Spring through fall we turn our goats’ sweet grade A milk into fresh, soft ripened and aged hard cheeses. Using simple farmstead cheesemaking techniques of hand cutting, stirring and scooping curds, I work in 10 to 100 gallon batches, in a 1945 Cherry-Burell pasteurizer Joe rebuilt into a cheese vat. Using artistic license and attention to quality, we create cheese our customers love.
To make fresh chevre,
cultured low temperature vat-pasteurized fresh milk is set overnight,
forming a lactic fermented curd that’s hand-ladled into various
shaped molds or cheesecloth bags to drain. This cheese has a clean
tart flavor and with a little salt is packed for sale or turned
into uniquely flavored spreads. Our ripened chevre drains longer
and dries slightly before the yeast and mold grow, forming rinds.
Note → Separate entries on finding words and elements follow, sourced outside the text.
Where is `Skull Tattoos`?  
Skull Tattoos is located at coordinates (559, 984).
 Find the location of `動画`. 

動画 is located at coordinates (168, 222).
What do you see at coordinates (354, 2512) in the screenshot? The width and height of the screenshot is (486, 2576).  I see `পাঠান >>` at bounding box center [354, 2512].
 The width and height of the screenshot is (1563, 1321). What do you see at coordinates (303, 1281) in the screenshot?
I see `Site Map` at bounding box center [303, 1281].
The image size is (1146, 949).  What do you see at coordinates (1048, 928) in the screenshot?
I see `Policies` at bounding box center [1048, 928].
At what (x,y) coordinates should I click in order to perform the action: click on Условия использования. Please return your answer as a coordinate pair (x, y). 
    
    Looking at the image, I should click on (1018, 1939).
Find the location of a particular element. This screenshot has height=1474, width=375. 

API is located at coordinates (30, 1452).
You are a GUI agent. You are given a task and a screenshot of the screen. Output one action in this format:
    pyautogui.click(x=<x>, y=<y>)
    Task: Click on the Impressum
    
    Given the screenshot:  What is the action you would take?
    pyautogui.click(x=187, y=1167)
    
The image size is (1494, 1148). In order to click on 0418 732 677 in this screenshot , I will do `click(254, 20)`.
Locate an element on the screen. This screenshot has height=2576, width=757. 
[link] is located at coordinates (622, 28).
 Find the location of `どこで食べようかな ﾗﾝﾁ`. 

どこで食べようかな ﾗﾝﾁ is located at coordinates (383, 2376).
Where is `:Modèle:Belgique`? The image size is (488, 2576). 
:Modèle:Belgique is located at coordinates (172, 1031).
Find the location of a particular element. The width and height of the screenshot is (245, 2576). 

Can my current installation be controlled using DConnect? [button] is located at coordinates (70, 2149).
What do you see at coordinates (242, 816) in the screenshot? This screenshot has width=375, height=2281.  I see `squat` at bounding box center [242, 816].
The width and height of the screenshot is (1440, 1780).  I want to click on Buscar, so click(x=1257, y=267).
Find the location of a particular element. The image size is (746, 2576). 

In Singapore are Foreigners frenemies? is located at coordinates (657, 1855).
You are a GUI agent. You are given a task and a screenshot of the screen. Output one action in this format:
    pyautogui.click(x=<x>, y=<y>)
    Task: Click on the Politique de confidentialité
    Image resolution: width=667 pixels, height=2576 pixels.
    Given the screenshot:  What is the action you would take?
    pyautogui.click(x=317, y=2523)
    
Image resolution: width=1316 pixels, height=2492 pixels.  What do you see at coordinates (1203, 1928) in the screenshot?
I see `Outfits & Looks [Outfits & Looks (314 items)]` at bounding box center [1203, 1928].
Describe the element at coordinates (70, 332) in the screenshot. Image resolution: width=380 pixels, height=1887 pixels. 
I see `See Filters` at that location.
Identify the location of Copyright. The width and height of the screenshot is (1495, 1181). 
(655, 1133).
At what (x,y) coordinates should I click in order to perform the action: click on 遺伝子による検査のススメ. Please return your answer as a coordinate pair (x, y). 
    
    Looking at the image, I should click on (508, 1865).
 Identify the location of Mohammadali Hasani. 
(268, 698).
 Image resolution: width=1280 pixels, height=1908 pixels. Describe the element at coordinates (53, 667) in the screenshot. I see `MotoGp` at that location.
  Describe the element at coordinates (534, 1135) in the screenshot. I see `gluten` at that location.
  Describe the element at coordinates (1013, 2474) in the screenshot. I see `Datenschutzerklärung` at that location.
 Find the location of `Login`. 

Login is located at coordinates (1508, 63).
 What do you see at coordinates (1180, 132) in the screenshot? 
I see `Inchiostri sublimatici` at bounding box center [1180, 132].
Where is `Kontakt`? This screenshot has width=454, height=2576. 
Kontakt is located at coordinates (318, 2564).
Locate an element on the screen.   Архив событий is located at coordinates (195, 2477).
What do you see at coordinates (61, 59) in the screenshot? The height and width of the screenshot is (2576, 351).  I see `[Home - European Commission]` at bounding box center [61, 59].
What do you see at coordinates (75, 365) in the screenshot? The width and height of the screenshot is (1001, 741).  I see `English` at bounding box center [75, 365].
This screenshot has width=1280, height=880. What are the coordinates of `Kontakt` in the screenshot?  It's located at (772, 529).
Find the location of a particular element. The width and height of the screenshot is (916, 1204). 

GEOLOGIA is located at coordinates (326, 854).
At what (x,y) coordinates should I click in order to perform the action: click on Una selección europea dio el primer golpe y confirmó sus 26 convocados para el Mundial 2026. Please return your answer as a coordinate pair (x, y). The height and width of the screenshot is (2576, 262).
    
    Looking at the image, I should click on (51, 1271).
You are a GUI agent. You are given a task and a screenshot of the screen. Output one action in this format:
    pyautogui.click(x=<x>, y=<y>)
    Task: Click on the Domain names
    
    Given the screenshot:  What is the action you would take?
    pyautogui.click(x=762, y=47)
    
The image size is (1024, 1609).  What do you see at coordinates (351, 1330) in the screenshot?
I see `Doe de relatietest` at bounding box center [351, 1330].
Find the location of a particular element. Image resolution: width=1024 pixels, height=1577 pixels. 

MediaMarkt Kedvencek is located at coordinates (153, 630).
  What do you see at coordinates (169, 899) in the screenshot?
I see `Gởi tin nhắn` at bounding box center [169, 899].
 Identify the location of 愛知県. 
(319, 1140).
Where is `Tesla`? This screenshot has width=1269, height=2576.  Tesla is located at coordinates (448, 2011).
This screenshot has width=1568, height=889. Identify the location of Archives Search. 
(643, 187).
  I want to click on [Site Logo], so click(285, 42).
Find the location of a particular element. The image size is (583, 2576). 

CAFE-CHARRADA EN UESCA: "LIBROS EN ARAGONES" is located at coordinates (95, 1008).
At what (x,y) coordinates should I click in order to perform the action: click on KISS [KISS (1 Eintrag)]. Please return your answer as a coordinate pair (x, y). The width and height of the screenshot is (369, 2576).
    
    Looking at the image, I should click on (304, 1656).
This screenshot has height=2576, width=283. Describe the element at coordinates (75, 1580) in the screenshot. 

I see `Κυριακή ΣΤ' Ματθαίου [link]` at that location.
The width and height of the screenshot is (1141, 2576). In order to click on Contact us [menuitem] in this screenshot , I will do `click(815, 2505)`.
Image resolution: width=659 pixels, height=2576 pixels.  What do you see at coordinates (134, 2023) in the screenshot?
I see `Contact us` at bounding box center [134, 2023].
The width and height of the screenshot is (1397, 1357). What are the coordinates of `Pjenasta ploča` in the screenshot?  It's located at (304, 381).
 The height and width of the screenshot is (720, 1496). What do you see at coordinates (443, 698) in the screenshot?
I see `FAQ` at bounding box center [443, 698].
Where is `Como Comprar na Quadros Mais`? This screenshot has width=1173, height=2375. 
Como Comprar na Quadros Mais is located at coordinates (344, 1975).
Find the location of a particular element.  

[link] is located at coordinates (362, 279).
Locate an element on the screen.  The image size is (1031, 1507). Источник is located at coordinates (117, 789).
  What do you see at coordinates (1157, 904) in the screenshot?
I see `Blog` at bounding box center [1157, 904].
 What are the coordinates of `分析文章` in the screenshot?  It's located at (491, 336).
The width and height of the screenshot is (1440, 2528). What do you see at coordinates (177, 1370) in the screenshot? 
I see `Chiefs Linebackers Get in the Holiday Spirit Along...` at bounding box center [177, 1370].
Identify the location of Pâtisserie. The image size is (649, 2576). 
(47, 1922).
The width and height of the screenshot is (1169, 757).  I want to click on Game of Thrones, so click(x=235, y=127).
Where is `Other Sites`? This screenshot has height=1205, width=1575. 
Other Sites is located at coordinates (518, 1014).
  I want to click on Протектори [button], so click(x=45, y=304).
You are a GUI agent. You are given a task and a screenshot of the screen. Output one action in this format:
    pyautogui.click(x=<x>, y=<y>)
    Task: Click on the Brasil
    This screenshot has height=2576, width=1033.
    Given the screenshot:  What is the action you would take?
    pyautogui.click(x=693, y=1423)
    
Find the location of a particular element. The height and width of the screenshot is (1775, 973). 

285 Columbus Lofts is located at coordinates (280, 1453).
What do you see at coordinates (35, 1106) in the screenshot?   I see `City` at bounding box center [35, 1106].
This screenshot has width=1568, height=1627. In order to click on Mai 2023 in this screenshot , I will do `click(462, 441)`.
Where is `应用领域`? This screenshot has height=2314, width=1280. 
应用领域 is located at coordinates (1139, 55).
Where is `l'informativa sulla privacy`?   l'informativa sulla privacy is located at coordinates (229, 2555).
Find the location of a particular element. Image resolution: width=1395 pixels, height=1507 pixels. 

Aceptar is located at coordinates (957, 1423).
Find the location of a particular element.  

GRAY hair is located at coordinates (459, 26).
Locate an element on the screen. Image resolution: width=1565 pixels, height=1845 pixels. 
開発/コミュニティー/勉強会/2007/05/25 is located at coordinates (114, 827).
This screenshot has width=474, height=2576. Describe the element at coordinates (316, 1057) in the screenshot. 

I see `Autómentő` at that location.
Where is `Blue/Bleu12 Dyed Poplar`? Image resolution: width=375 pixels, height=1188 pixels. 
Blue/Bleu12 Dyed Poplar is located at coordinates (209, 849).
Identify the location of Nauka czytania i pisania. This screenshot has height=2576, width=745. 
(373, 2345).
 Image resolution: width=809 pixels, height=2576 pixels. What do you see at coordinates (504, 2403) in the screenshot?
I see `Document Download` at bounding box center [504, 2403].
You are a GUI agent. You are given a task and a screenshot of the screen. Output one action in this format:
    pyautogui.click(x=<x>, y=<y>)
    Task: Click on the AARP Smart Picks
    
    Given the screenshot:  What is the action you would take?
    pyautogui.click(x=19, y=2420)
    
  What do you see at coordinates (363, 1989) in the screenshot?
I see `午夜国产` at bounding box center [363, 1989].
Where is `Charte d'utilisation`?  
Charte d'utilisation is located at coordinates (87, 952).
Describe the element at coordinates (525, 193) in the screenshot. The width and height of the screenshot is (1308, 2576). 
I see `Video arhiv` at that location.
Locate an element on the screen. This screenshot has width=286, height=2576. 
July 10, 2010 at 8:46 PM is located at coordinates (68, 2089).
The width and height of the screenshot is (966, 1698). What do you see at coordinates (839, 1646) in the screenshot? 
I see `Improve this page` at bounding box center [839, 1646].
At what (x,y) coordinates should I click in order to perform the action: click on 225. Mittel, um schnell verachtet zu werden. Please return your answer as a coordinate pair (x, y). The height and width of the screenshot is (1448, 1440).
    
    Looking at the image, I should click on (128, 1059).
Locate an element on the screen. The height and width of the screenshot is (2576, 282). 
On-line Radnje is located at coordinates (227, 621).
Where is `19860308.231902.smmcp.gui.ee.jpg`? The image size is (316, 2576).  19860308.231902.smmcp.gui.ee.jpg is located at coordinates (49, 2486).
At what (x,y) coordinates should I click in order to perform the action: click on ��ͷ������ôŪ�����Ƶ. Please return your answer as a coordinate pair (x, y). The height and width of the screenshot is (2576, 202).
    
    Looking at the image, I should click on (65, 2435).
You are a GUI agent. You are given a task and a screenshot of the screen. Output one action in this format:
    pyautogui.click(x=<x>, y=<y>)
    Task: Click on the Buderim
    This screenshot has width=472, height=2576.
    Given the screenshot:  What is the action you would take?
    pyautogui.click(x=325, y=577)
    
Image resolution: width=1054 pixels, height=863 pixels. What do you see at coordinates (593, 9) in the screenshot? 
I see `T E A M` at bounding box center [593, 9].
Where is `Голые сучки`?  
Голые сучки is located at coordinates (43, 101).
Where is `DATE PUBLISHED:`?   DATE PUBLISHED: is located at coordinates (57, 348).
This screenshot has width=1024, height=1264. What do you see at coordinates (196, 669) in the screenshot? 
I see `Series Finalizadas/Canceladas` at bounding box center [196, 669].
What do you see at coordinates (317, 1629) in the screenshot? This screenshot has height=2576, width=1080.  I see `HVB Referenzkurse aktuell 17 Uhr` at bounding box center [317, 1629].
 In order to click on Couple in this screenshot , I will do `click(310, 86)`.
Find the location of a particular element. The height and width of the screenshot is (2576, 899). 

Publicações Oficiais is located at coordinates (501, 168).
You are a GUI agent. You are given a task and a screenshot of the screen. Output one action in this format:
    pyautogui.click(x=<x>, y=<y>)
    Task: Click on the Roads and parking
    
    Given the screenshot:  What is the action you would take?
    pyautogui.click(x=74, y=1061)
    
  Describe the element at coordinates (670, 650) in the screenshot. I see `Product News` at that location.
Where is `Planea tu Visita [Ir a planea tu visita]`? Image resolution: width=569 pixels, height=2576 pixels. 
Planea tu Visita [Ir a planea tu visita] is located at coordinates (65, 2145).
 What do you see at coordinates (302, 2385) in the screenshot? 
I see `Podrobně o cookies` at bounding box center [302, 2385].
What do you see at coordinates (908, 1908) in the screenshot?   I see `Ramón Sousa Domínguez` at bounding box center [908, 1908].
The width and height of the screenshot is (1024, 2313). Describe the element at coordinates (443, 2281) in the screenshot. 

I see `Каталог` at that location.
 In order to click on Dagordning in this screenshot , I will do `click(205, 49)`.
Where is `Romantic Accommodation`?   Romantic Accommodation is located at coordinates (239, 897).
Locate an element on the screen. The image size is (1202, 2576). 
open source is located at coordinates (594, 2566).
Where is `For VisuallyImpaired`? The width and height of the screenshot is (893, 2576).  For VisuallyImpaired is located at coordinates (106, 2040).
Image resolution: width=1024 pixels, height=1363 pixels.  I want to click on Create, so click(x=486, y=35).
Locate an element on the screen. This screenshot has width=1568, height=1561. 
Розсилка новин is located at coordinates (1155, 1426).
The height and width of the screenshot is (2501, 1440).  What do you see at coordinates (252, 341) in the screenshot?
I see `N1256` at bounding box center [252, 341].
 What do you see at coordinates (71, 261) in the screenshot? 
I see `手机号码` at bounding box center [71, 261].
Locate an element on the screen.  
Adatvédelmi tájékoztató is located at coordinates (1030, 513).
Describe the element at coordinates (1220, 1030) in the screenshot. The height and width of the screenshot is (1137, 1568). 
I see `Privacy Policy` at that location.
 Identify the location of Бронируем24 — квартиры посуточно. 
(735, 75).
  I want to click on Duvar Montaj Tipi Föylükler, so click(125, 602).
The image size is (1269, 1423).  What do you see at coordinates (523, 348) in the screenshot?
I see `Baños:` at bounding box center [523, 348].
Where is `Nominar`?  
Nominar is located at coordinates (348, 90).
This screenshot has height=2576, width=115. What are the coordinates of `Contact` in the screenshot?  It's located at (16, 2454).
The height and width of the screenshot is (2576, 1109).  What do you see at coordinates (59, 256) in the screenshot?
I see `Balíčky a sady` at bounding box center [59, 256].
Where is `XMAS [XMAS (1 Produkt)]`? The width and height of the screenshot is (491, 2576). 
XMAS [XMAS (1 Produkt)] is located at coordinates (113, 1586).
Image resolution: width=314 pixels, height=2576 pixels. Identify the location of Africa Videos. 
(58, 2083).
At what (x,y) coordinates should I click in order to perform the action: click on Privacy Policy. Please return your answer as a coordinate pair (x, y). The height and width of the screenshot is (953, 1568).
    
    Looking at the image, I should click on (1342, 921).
Ripening—or curing—replaces the fresh taste with an
almost sweet mellow goatiness and different rinds impart an array
of subtle flavor.
Like chevre, raw milk
feta and aged hard cheese utilize similar techniques, but they’re
accelerated and the cut curd is warmed to release liquid whey. Feta
is barrel brined for at least 60 days before sale. Rinds on hard
cheese form naturally due to surface drying, protecting the inside
of the cheese as a crust on bread. Washing cheese wheels with salted
water and whey or dry brushing control unwanted molds as they sit
curing on wooden planks in the cool humid environment of our partially
buried concrete cave.
The craft of affinage—cheese
aging—is complex. When I make a particular cheese, I adapt
to seasonal influences by adjusting the cheese recipe, the drying
time and length of aging in the cave.
I have been making cheese for over 10 years, studying in France and attending numerous cheesemaking and cheese-food safety courses at the University of Vermont and University of Maine. With help from the University of Connecticut Cooperative Extension we have implemented a Food Safety Plan-HACCP. Besides ourselves, the Massachusetts Department of Agriculture and Public Health routinely test our milk and cheese, assuring a quality safe cheese.